The not-Buchanan quote could mean a lot of things in a lot of different applications, obviously, but one recent example has been Michael Lind's question to libertarians about why their ideas have not been tried. It was an excellent question. Lind is not an economist, but he could have been with that question because of its attention to the real world, its consideration of unintended consequences, and it's effort to put parameters on libertarian utopias.
For some reason, though, libertarians seem to have a terrible time tethering themselves to reality when it comes to evaluating their own ideas and the reaction to Lind was a great case in point. People were fuming and insulting to him, and often didn't really bother to grapple with the question.
The question is an important one. It is one thing to have a libertarian master plan in a treatise somewhere that looks great on paper, but if in practice it is (1.) not robust, or (2.) has unintended consequences then we've got to rethink the whole project. It's very difficult to get libertarians to really come to grips with this - they'll often dodge the problem altogether. Reagan, for example, identified as a "libertarian conservative", approved of Hayek, etc. etc. In practice, though, the Reagan administration was not what libertarians wanted to see.

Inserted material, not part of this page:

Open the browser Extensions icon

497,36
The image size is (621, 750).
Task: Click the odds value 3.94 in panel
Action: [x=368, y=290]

This should be a lesson in the public choice problems posed by libertarianism as it is actually practiced in the real world, but the reaction is usually to deny that libertarianism even came into the equation because they didn't like the results.

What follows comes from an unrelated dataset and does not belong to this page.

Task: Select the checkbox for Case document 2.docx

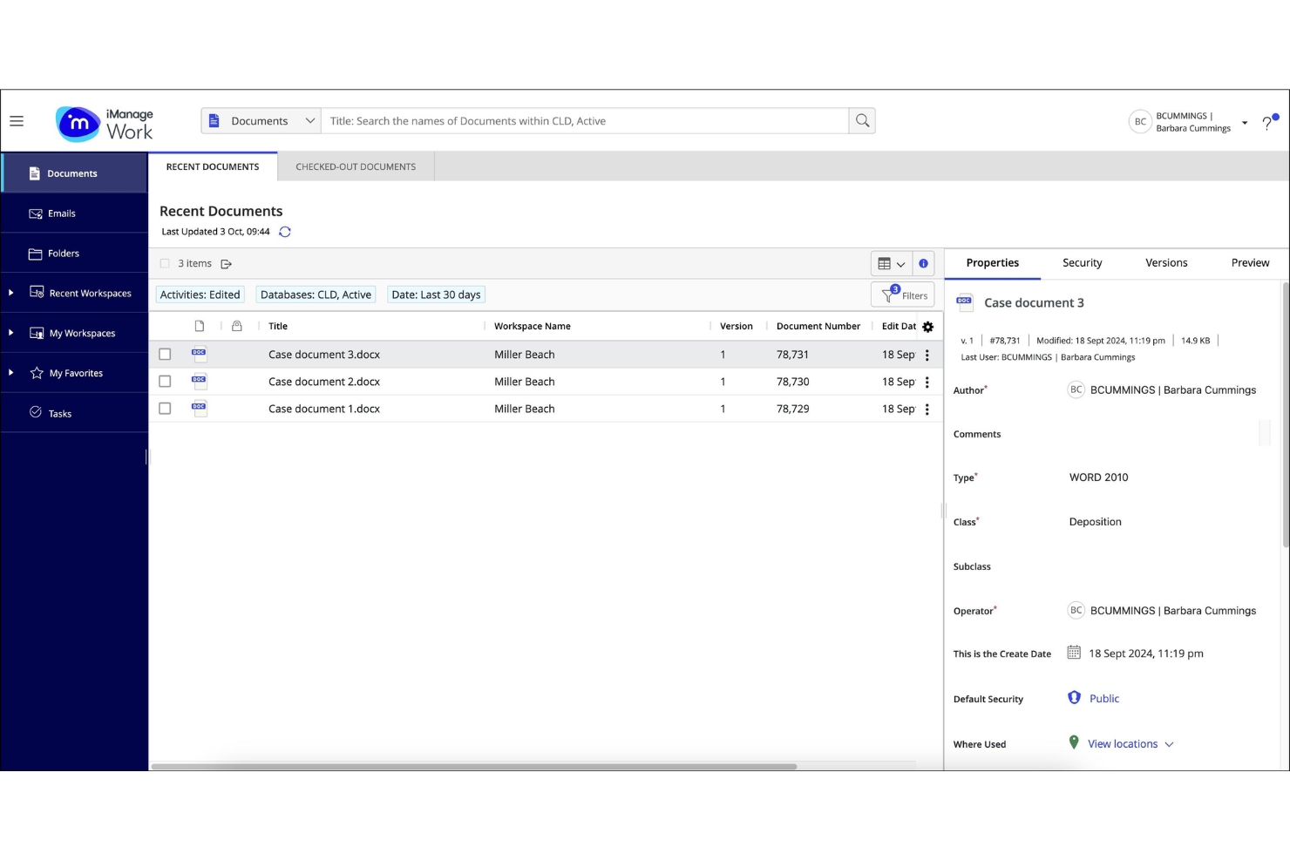Action: (x=165, y=382)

You might draw the conclusion from the Reagan experience, for example, that libertarianism is awful for the budget. And yet we never had a "Democracy in Deficit"esque critique of libertarianism from public choice theorists that I know of. In fact, public choice theorists often act as if public choice still vindicates libertarianism.
You might draw the conclusion that libertarianism opens the door to regulatory capture and crony capitalism. But if you try telling that to a libertarian they'll insist that because there was crony capitalism it clearly wasn't libertarianism in the first place!
With these kinds of arguments an evaluation of libertarianism isn't even possible. They assume their own conclusions. The question is, for example "does libertarianism result in crony capitalism", but the libertarian response is always "there is crony capitalism therefore this can't possibly be a case against libertarianism".
What the hell are we supposed to do with that?
Ideologies are complex beasts. Certainly we can contest all of this stuff and argue about it. But the more these problems are rationalized away as not being libertarian in the first place, the more libertarians bump up against the opposite problem of libertarianism being a pie-in-the-sky utopia that doesn't have any hope of being relevant in the real world.
Something's got to give here, and a good place to start is by taking that first Lind question more seriously.
I haven't gotten a chance to listen to the whole thing yet - if I do and I have more thoughts I'll share here. I'm not a huge Lind fan, but I do think he nailed it with that question and I was disappointed to see people attack him for it rather than provide a considered response.